Впервые за двадцать пять лет супружеской жизни она начала играть роль общественного деятеля, и после встречи Мао с президентом Индонезии Сукарно ее фотография появилась на первой полосе «Жэньминь жибао». Еще через три месяца, во время атаки на излюбленную мишень Мао — китайскую интеллигенцию, — она уже стояла плечом к плечу с мужем.
Никаких личных отношений между ними не было уже и в помине, но в области политики Цзин всецело отдала себя в его власть. «Я была сторожевым псом Председателя Мао, — говорила она позже, — и кусала тех, кого он приказывал мне кусать!»

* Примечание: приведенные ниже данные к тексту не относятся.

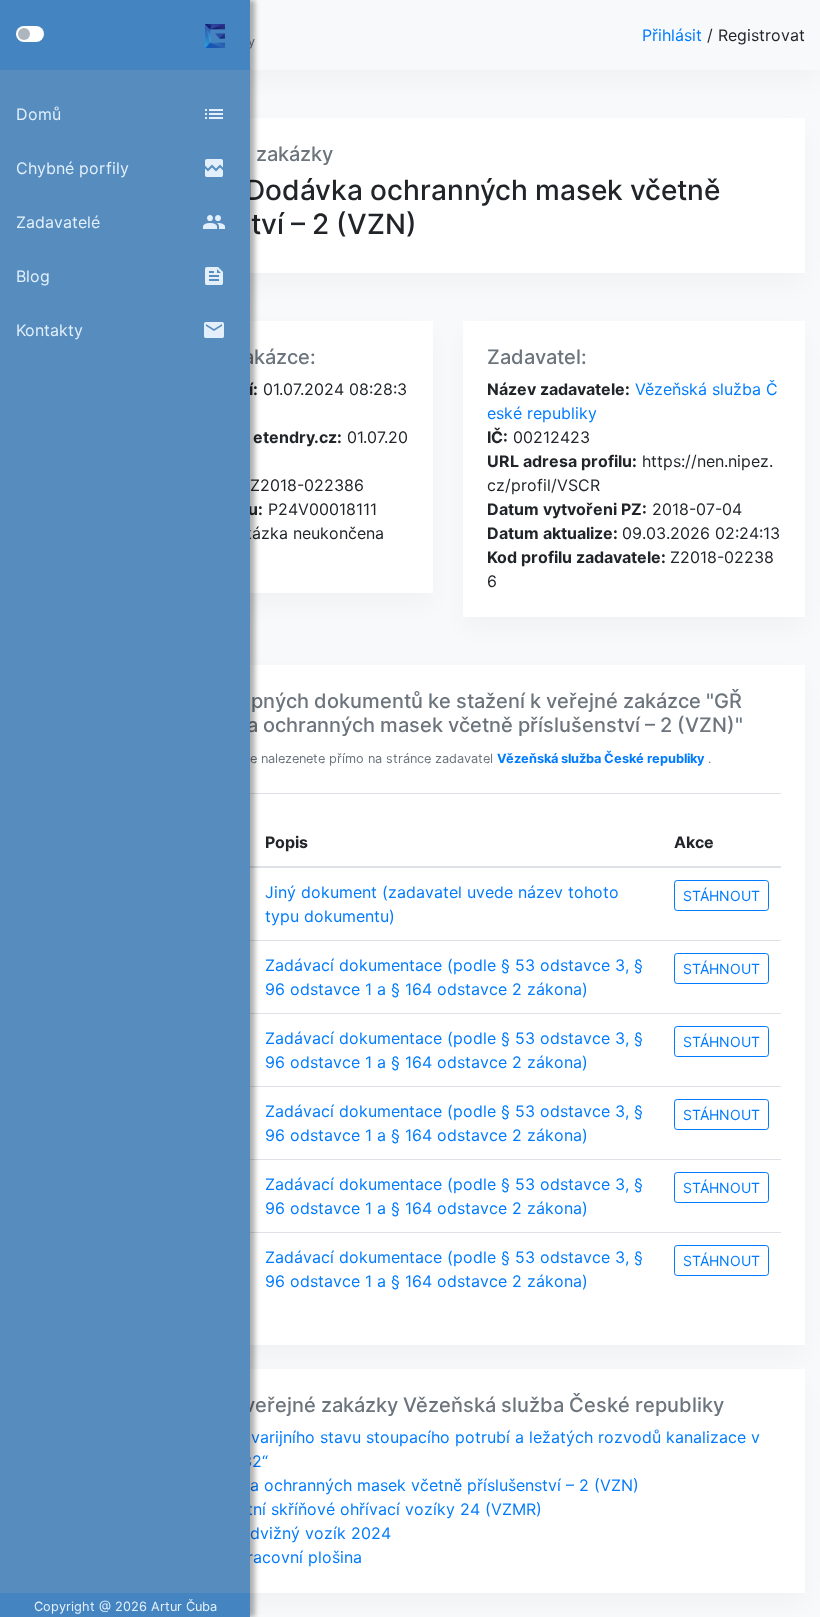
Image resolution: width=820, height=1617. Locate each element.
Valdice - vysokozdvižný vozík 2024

С апреля 1963 года при поддержке Чжоу Эньлая она стала прибирать к своим рукам деятелей культуры, драматургов и кинорежиссеров, поэтов и художников. В феврале 1965 года Мао послал жену в Шанхай, где она должна была провести подготовительную работу по началу «культурной революции».

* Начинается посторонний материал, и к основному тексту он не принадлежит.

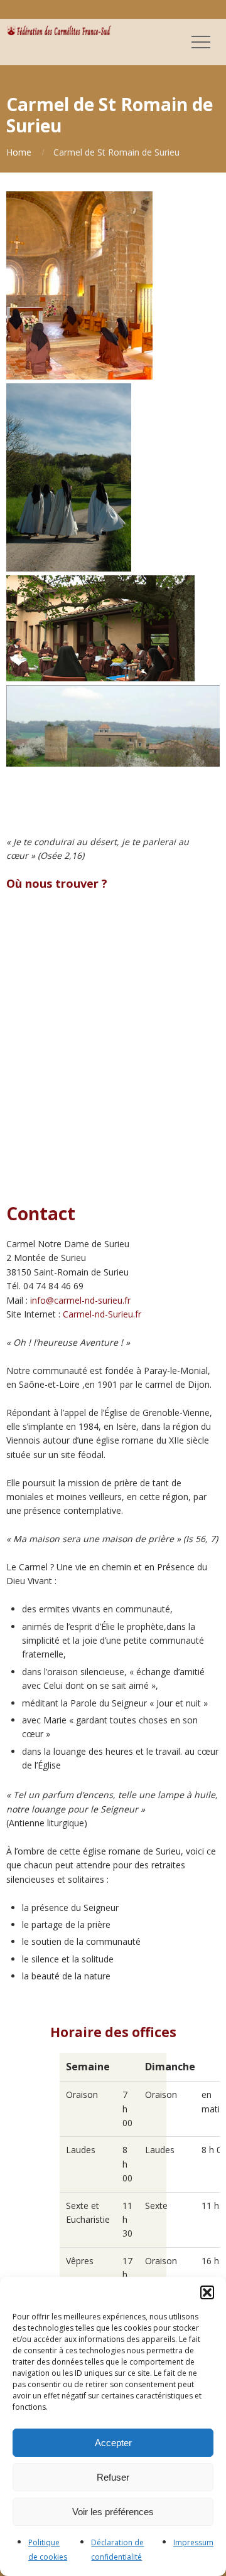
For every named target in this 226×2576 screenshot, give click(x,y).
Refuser (113, 2477)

Конечно, он знал обо всех ее интригах и тем не менее ни разу так и не наказал. Возникает естественный вопрос: почему подозрительный и острожный Мао не убрал из своей жизни Цзин Цян, к которой с некоторых пор не чувствовал ничего, кроме презрения? Было ли все дело только в тех невидимых нитях, какими он, похоже, был связан со своей женой, или, зная ее амбиции, делал на нее ставку в своей не прекращавшейся ни на минуту политической борьбе как с врагами, так и с друзьями?
Ответить на этот вопрос не смог бы, наверное, и сам Мао. Но как бы там ни было, Цзин Цян удалось-таки ворваться в политику, и именно она сыграла такую зловещую роль в печально знаменитой «культурной революции». Будучи помощником Председателя по вопросам культуры и образования и хорошо помня былые обиды от всех этих режиссеров и критиков, она с великим знанием дела мстила той самой интеллигенции, которую так ненавидел ее муж и к которой она сама не испытывала никакого уважения. Да и какое могло быть уважение к культуре и знаниям у женщины, проучившейся всего три месяца в заштатной драматической школе! Скорее наоборот! Чувствуя себя совершенно чужой в кругу художников, писателей и музыкантов, Цзян Цин все больше ненавидела их. И когда ей предоставилась возможность разделаться со всеми теми, кто продолжал «служить горстке помещиков, кулаков, контрреволюционеров, правых и буржуазных элементов», она не либеральничала.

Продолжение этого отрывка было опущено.